Repo rate spikes have been common at year-end since 2016, when the Federal Reserve’s risk-based capital surcharge for global systemically important banks came into force, but traders seeking to make money on those moves have so far sought to do so in the repo market itself – using repo-indexed swaps is a new trade.

US banks tend to step out of the market on the last trading day of the year, when regulators take a snapshot of their books to calculate the following year’s capital surcharge, but traders at JP Morgan took advantage at the year-end, adding $101 billion to the bank’s repo book in the fourth quarter.

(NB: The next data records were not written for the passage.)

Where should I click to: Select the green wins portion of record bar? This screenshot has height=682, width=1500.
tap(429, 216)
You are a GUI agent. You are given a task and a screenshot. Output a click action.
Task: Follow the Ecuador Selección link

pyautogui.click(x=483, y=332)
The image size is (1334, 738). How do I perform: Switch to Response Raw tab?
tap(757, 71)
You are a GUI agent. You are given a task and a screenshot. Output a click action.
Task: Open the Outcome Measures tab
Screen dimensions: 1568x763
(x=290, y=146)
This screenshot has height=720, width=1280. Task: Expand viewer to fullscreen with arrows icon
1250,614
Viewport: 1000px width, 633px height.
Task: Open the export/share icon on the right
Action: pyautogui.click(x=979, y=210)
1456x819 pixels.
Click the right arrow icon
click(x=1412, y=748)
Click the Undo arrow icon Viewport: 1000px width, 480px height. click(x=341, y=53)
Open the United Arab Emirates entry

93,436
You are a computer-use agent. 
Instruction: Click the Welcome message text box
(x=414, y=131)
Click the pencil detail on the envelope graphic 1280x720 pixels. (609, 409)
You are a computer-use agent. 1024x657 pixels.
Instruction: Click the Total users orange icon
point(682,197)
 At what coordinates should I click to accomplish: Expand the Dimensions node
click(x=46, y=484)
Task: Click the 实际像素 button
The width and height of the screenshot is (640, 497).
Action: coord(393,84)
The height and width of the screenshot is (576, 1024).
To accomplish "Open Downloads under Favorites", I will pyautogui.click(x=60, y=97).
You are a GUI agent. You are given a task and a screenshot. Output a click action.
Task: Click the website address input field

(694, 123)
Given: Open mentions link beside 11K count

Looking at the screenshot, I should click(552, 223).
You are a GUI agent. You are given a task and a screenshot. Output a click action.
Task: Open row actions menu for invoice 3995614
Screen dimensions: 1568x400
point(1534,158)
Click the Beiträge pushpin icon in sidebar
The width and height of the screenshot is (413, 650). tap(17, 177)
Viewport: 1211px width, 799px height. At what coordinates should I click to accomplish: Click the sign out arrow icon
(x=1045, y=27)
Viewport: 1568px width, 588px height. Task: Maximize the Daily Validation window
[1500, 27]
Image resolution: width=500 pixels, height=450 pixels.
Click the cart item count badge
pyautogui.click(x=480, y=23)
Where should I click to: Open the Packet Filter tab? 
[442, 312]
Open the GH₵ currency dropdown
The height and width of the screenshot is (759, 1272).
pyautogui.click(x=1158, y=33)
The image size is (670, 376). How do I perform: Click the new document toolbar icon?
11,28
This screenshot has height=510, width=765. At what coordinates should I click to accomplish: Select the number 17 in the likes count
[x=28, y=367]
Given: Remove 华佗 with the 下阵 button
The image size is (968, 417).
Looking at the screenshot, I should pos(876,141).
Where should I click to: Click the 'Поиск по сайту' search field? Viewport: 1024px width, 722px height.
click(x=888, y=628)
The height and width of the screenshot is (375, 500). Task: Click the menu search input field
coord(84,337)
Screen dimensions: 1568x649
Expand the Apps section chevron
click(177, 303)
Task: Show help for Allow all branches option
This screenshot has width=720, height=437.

The volatility has been present at quarter-ends, too. French banks have become some of the biggest players in the US repo market in recent years thanks to regional differences in the way the leverage ratio is applied.

Under European rules, banks are required only to calculate a snapshot of their leverage exposure at the end of the quarter, meaning they trade a lot of repo during those months before slashing their balance sheet in the final days of the quarter. March 29 is expected to be no different, say traders.

But this new swap trade means there are some in the swaps market beginning to understand the idiosyncrasies of the repo market, say the traders. One rates strategist says this will be important as SOFR swaps develop.

“Derivatives market participants are going to have to learn repo market dynamics, and that’s something that in the past your average swap trader wouldn’t know. Repo is its own little fiefdom in the financial world and you’re going to have to understand it better versus Libor,” he says.